I'm thinking if it could be possible to create an "engraving mode" where not one of a number of alternative readings is *selected* but where these alternatives are printed on top of each other, using various colors.

The idea is for the scholarLY package (https://github.com/openlilylib/scholarly) to support a step in the process of scholarly editing called "collation", where all differing readings of secondary sources against a master source are determined. The result of this process is then used as a starting point to constitute the "edited text".

A common approach to this is to take a copy of the master source as the basis, compare this to the alternative sources grob by grob and manually write any difference into the master source with colored pencils corresponding to the given source. (Anything that ends up *without* any such annotation can be considered established text, all colored spots have to be discussed).

scholarLY has a module `choice` that allows the encoding of such alternative readings and to choose the source whose readings are to be selected for a given rendering. What I would now like to add is an option to that process that allows to overlay the alternatives instead of skipping them. There are many issues with that, of course, for example how to indicate that an alternative source does *not* have a specific element, say an articulation or a dynamic, others are rather easy to visualize. But what I would like to know if it is possible *at all* is to simply print stuff on top of each other, skipping any collision avoidance.
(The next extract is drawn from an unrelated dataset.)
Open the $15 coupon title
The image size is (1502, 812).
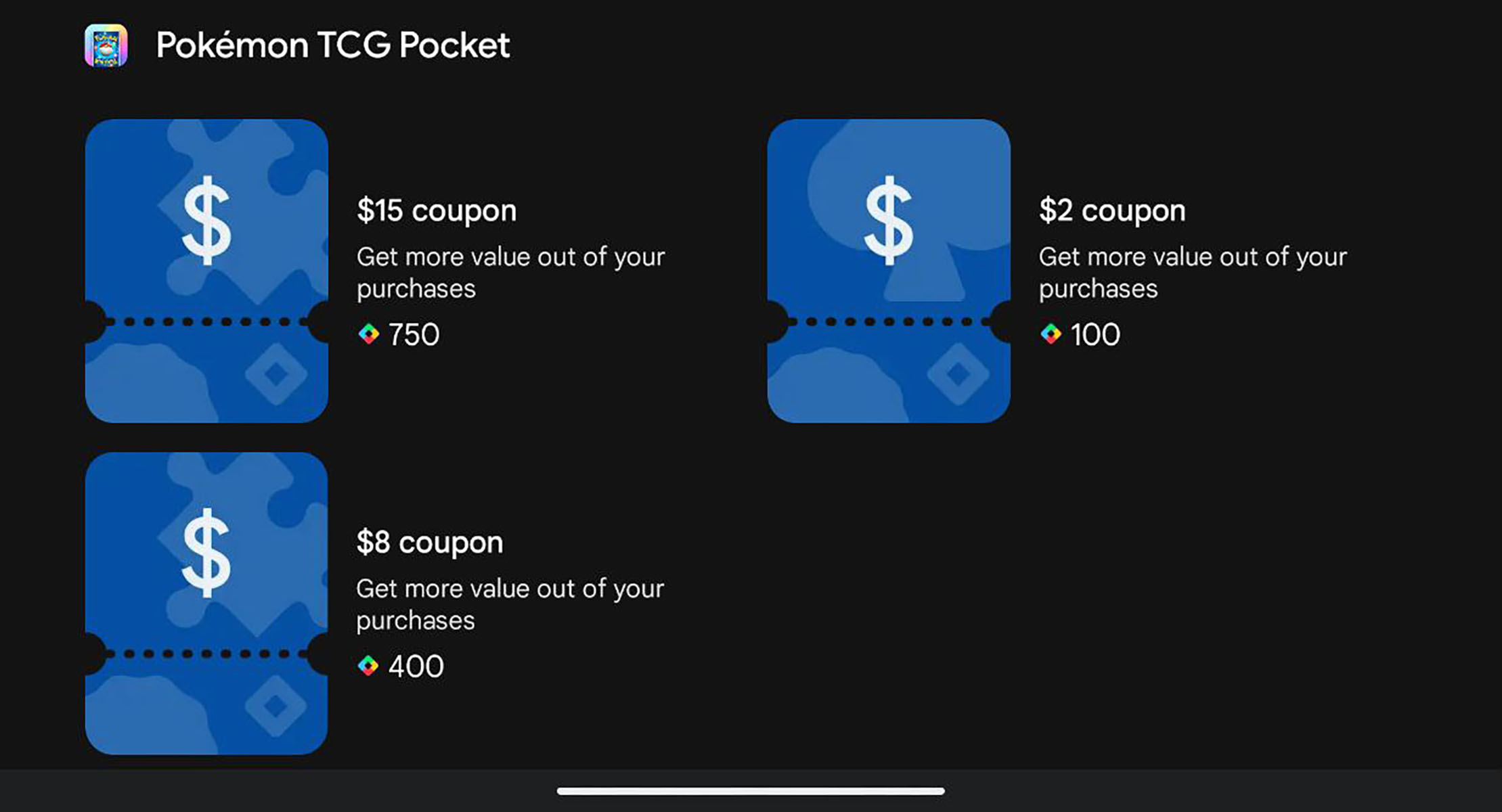pyautogui.click(x=437, y=210)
Consider the examples that the master source reads a c'' while the alternative has a d'' in the same place. I'd like to print that d'' in blue, halfway hiding the c''. Same with alternative dynamics, printing a \f over a \p, or articulations. Of course I'll have to create some kind of polyphonic construct to achieve that ( c'' \f \p won't work of course).

I think it could be possible to use a callback and manually create combined stencils, which may eventually be the only way to achieve what I need. But before going down that route I'd like to get some opinions whether there might be easier approaches.